The `numberOfWorkerHarnessThreads` is worker wide and not per DoFn. Setting
this value to constrain how many threads are executing will impact all
parts of your pipeline. One idea is to use a Semaphore as a static object
within your DoFn with a fixed number of allowed actors that can enter and
execute your Tensorflow.
class TfDoFn<X, Y> {
private static final int MAX_TF_ACTORS = 4;
private static final Semaphore semaphore = new Semaphore(MAX_TF_ACTORS,
true);
@ProcessElement
public void processElement(X x) {
try {
semaphore.acquire();
// Do TF work
} finally {
semaphore.release();
}
}
}
This will ensure that your processing each TF item in a more timely manner
but it will still mean that there could be many other TF items which are
still sitting around waiting for the semaphore to be acquired.
As an alternative, I would recommend contacting [email protected]

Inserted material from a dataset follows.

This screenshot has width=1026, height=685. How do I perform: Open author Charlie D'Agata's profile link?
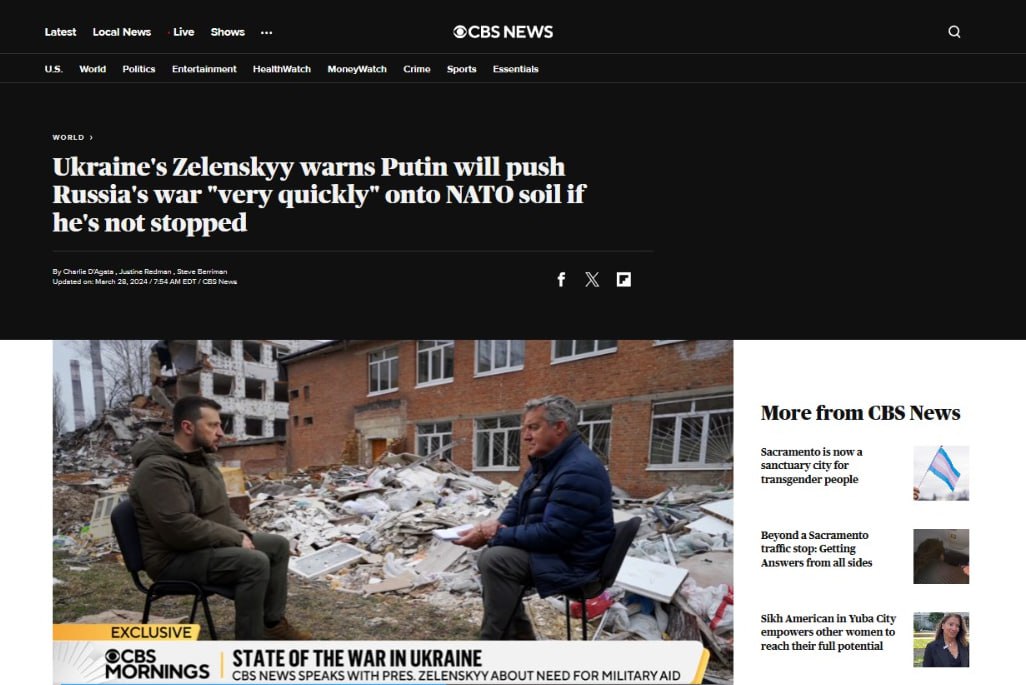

specifically referencing how you believe autoscaling is not working well
for your usecase/pipeline. Also provide a description of your pipeline and
some job ids (if possible).
On Mon, Oct 16, 2017 at 6:26 PM, Rafal Wojdyla <[email protected]> wrote:
> Hi.
> To answer your question: if we limit ourselves to DataflowRunner, you
> could use `numberOfWorkerHarnessThreads`. See more here
> <https://github.com/spotify/scio/wiki/FAQ#how-do-i-control-concurrency-number-of-dofn-threads-in-dataflow-workers>.
> That said, I'm not gonna comment whether that is a good remedy for your
> actual problem.
> - rav
>
> On Mon, Oct 16, 2017 at 8:48 PM, Derek Hao Hu <[email protected]>
> wrote:
>
>> Hi,
>>
>> Is there an easy way to limit the number of DoFn instances per worker?
>>
>> The use case is like this: we are calling TensorFlow in our DoFn and each
>> TensorFlow call would automatically try to allocate the available CPU
>> resources. So in a streaming pipeline, what I'm seeing is the inference
>> time will become longer over time if autoscaling didn't catch up. My
>> hypothesis is that Beam is trying to allocate a specific number of elements
>> (maybe the number of cores?) on each worker for a particular DoFn and then
>> these TensorFlow threads contend for CPU cycles. Therefore, I would like to
>> know whether it's possible to limit the number of threads a pipeline runner
>> can allocate for a DoFn per worker. By doing this, we can ensure we are
>> accumulating backlogs in the streaming pipeline earlier and autoscaling
>> would probably happen earlier as well.
>>
>> Thanks!
>> --
>> Derek Hao Hu
>>
>> Software Engineer | Snapchat
>> Snap Inc.
>>
>
>